*DOCUMENT PASSAGE:*

FWIW, I tested this a bit with a friend, and it only shows that you've read the message if you're signed in to FB chat. I always stay offline and the sender was not able to see the read-receipt.
There's the email hack where you can insert an image and check the server logs later to see if (and how many times) it was viewed. Its a hack, and not a feature, for a reason. :\
Most sane email clients have automatic loading of remote content disabled by default. The iOS client doesn't. There are loads of similar tricks to the img tag one. Many clients which attempt to disable the automatic loading of remote content fail in different ways. I built an automated web based tool which sends you a specially crafted email which attempts many of these tricks. You can see it here: https://emailprivacytester.com/
I've used other online communities that have implemented this feature. It's creepy, esp. when you get messages from people that you would prefer to silently ignore.
Except you can block read receipts in most sane mail clients (Thunderbird has options for always/prompt/never for example). It doesn't appear that there is a way to block your messages being marked as 'seen' on Facebook, unless it's buried deep in the frequently-changing privacy settings.
People have different expectations when using this software. I think I've logged on once in the past 6 months. A heavy user who sends me a message and expects, but does not see, a read receipt may think I'm deliberately giving them the cold shoulder.
I want the freedom to not respond or read in privacy. Let them think it was spam filtered or lost in the shuffle.

(Saved entries)
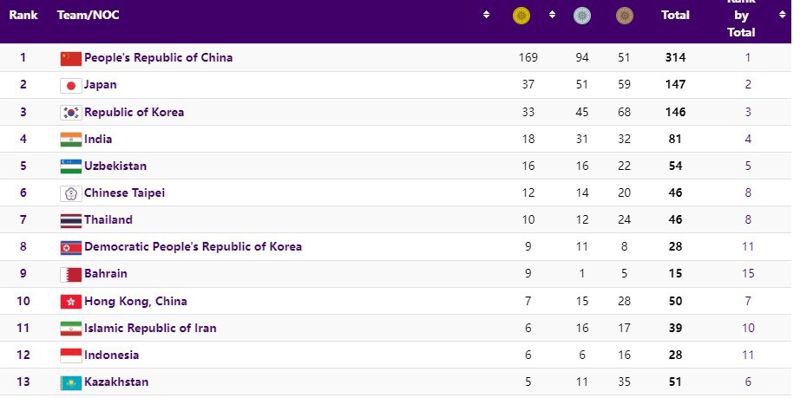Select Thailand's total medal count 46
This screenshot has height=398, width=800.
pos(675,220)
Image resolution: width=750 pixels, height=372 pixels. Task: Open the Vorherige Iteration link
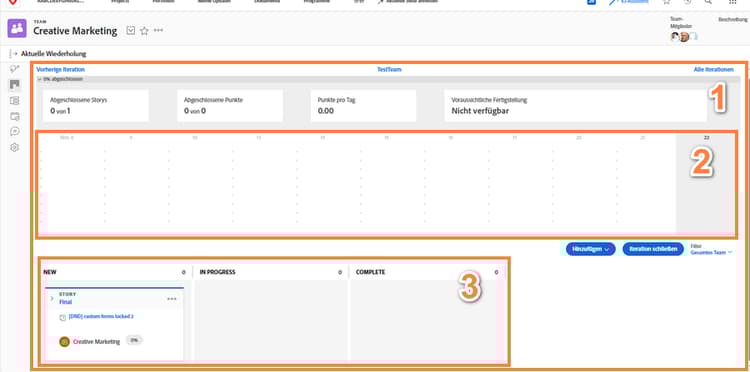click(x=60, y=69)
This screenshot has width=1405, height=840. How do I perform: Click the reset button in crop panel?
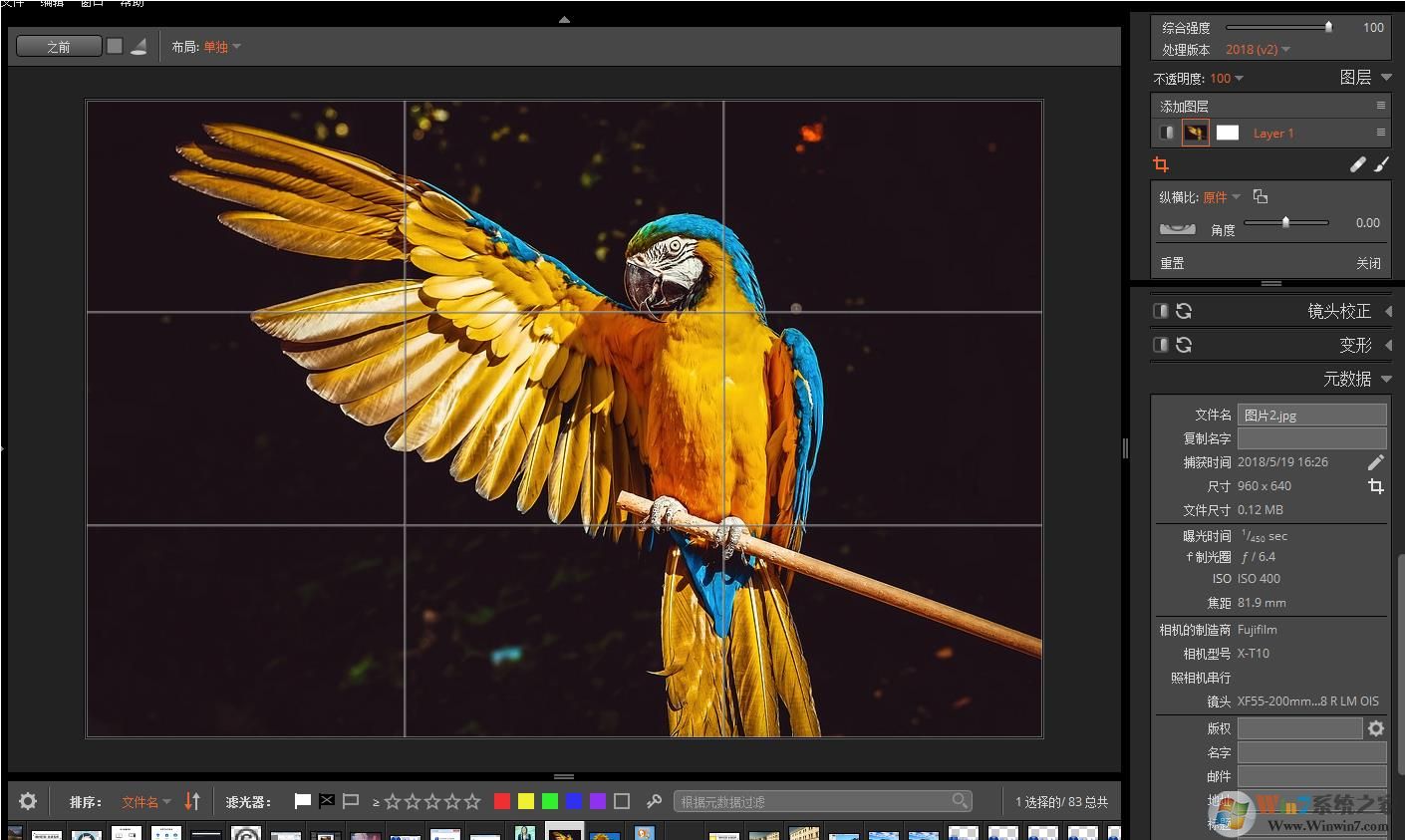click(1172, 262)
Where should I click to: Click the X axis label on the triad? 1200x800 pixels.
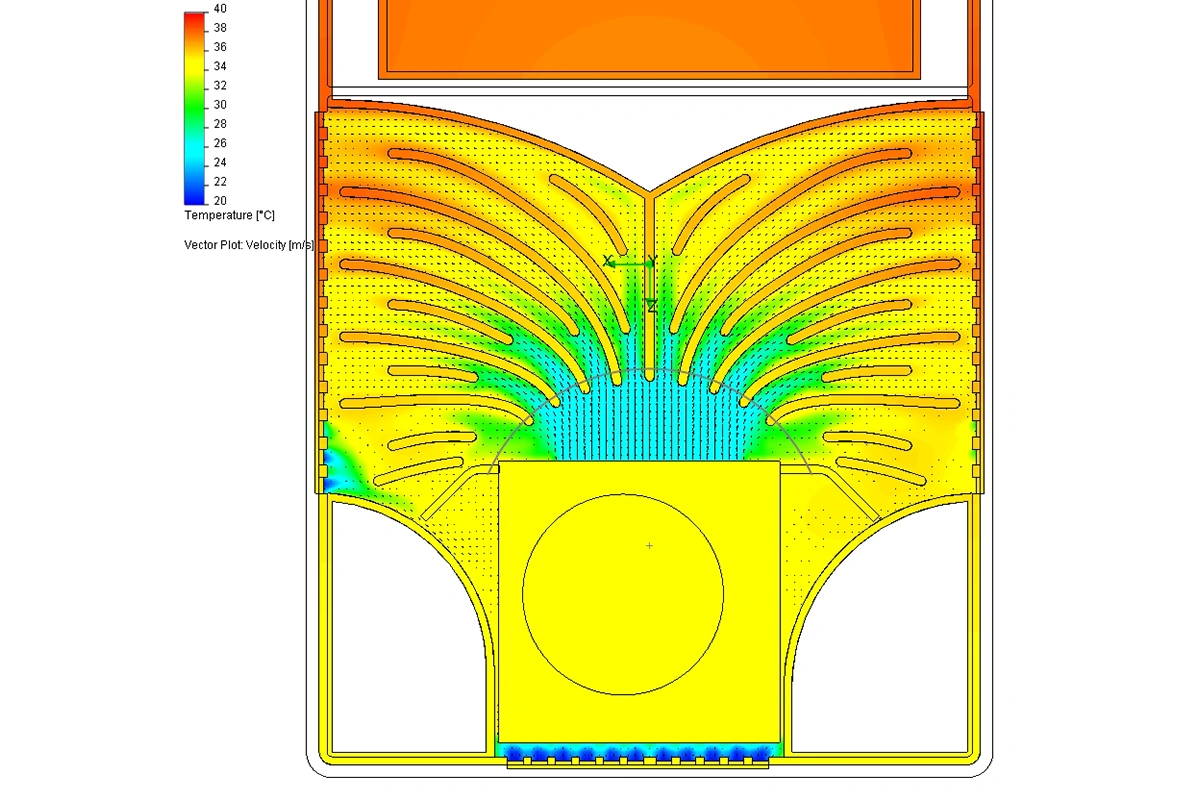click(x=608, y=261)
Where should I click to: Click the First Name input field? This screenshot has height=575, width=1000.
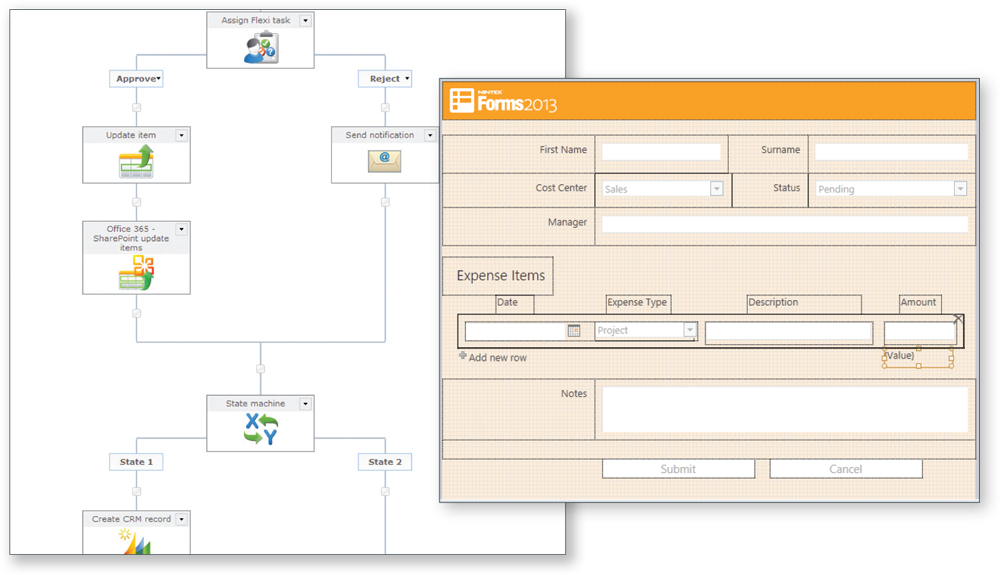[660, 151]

*ACTIVITY A:* List the options that, according to the discussion of read receipts, Thunderbird offers for them.
*ACTIVITY B:* Pick up the discussion of read receipts after its last sentence and continue it.

*TASK ANSWER A:* always, prompt, never

*TASK ANSWER B:*
Sounds like quite the opposite. If I sent you a message, and saw there was no read receipt, I'll assume you haven't logged in. Without it, I assume you read it and didn't reply...
Like I said, people have different expectations. You can also see when people are logged into Facebook because they are available to chat with. How would you react if they were logged in but you didn't have a read receipt? Or there was a receipt but they didn't respond?
Anyhow, this is all just proving the point. Read receipts introduce a piece of "evidence" that is bound to be misinterpreted. So I don't like them and they're yet another feature hostile to some customers in Facebook.
There's a different starting expectation: Anything that fits in the "instant messaging" batch is often used when people wants immediate interaction.
It annoys me to no end - being old school enough to finding it completely acceptable to send a question to someone over IM, and expect them to get it and deal with it later, while many of my co-workers etc. will start any IM conversation with "are you there?" or "hi" and expect a back and forth to confirm this is "live" before telling me what it's about, and effectively removing the choice of dealing with it right away. That's a substitute for the system telling them the message has or will be read.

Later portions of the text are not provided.